Friends-MMC Dataset#
The Friends-MMC dataset represents a significant contribution to the field of multi-modal multi-party conversation understanding. Its novelty lies in its real-world setting, drawn from the popular TV series Friends, providing a more natural and complex conversational structure than typical lab-created datasets. The dataset’s rich multi-modality, including video, audio, transcripts, facial tracks, and speaker labels, presents researchers with an unprecedented opportunity to train and evaluate models that can accurately understand nuanced interactions among multiple individuals. The inclusion of speaker labels is particularly important, facilitating research into character-centered understanding, an area lacking in most existing resources. Annotation challenges, particularly automatic face labeling, are acknowledged, highlighting the meticulous effort in constructing a high-quality dataset. The dataset’s release encourages more research into the complexities of multi-party conversations with multi-modal inputs, helping bridge the gap between theoretical research and real-world applications.
Response Prediction#
Response prediction in multi-modal, multi-party conversations presents unique challenges. Unlike traditional dialogue systems, predicting responses here requires understanding not only the conversational history and visual context but also the dynamics of multiple speakers. Speaker identification is crucial, as it informs the model about the perspective and communication style influencing each utterance, making the task significantly more complex than simple next-utterance prediction. The presence of visual information adds another layer of intricacy, demanding that the model correctly interpret visual cues – facial expressions, gestures, and scene context – and integrate them with linguistic data. Effective models must learn to disentangle speaker roles and intentions, resolving ambiguities arising from overlapping speech or indirect references. This requires advanced techniques beyond standard sequence-to-sequence models and may necessitate incorporating knowledge graphs or other relational representations to capture multi-party interaction patterns. Ultimately, successful response prediction in this setting hinges on the model’s ability to robustly fuse diverse modalities and build a comprehensive understanding of the situated context of the conversation, surpassing simple keyword matching or basic contextual understanding.
Future of MMC#
The future of Multi-modal Multi-party Conversation (MMC) understanding is bright, driven by the increasing availability of large, high-quality datasets like Friends-MMC. Further research should focus on developing more sophisticated models that can effectively integrate various modalities, including text, audio, and video, to achieve a deeper, more nuanced understanding of multi-party interactions.
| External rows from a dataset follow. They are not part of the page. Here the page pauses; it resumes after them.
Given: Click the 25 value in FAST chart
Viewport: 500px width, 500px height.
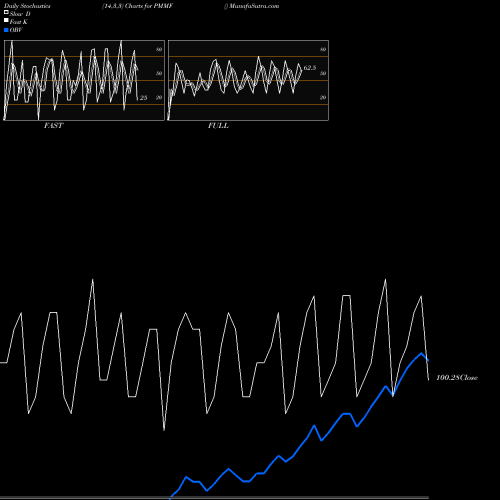Looking at the screenshot, I should 143,98.
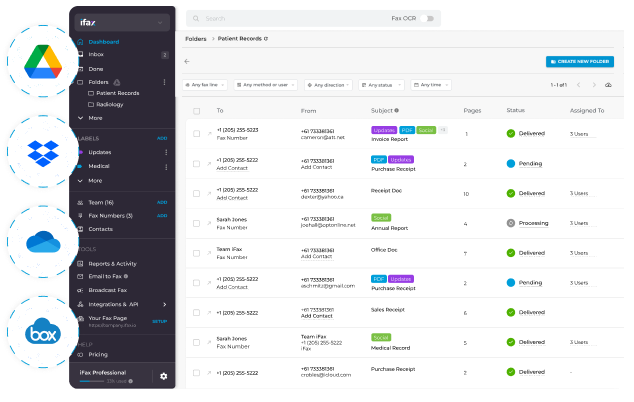Viewport: 634px width, 402px height.
Task: Check the select-all checkbox in table header
Action: coord(195,111)
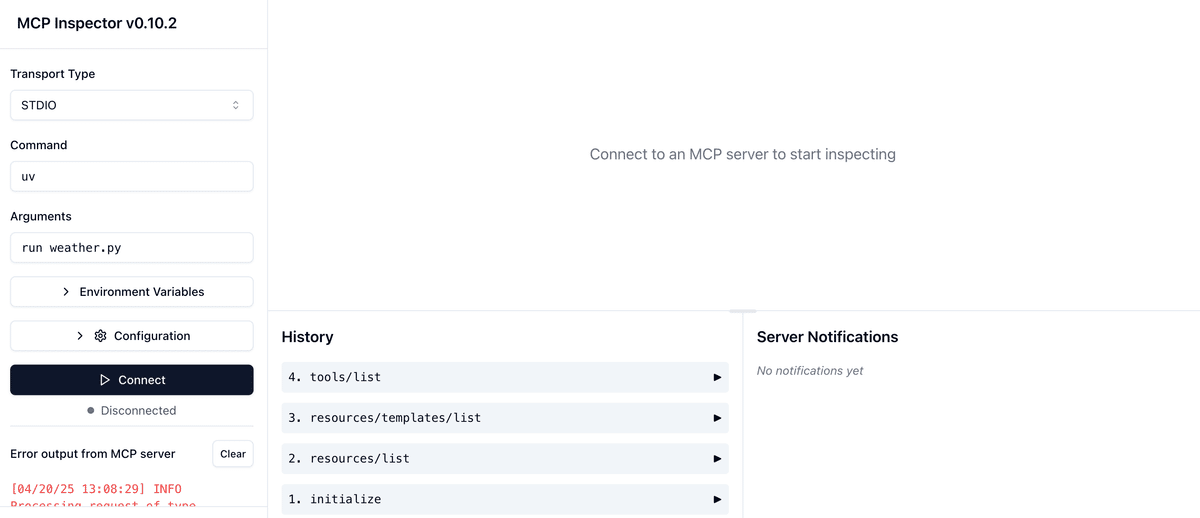Click the Connect button

131,380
Addressing the challenges of speaker diarization in noisy or complex environments is crucial, perhaps through advancements in robust audio-visual feature extraction and novel attention mechanisms. Improving the efficiency and scalability of MMC models for real-time applications is another important direction, especially considering the computational demands of processing multiple modalities simultaneously. Exploring the use of advanced techniques such as graph neural networks to capture the intricate relationships between speakers and the flow of conversation could unlock significant advancements. Finally, developing benchmark tasks and evaluation metrics that better reflect the complexities of real-world MMC scenarios is vital for pushing forward the field and fostering further innovation. The ultimate goal is to create truly intelligent systems capable of seamlessly participating in and understanding complex, multi-modal conversations among multiple individuals, ushering in a new era of human-computer interaction.
More visual insights#
More on figures
🔼 This figure illustrates the data pipeline for creating the Friends-MMC dataset. It begins with video preprocessing, where video clips are extracted based on timestamps from subtitles. Next, face detection and tracking identify and group faces across frames, forming face tracks. These tracks are then labeled with character names using a face prototype matching approach, leveraging pre-trained models and a similarity threshold. A validation step ensures accuracy against manually labeled data. The process culminates in session selection using sliding windows, combining multiple consecutive turns into dialogue sessions, which finally produces the Friends-MMC dataset.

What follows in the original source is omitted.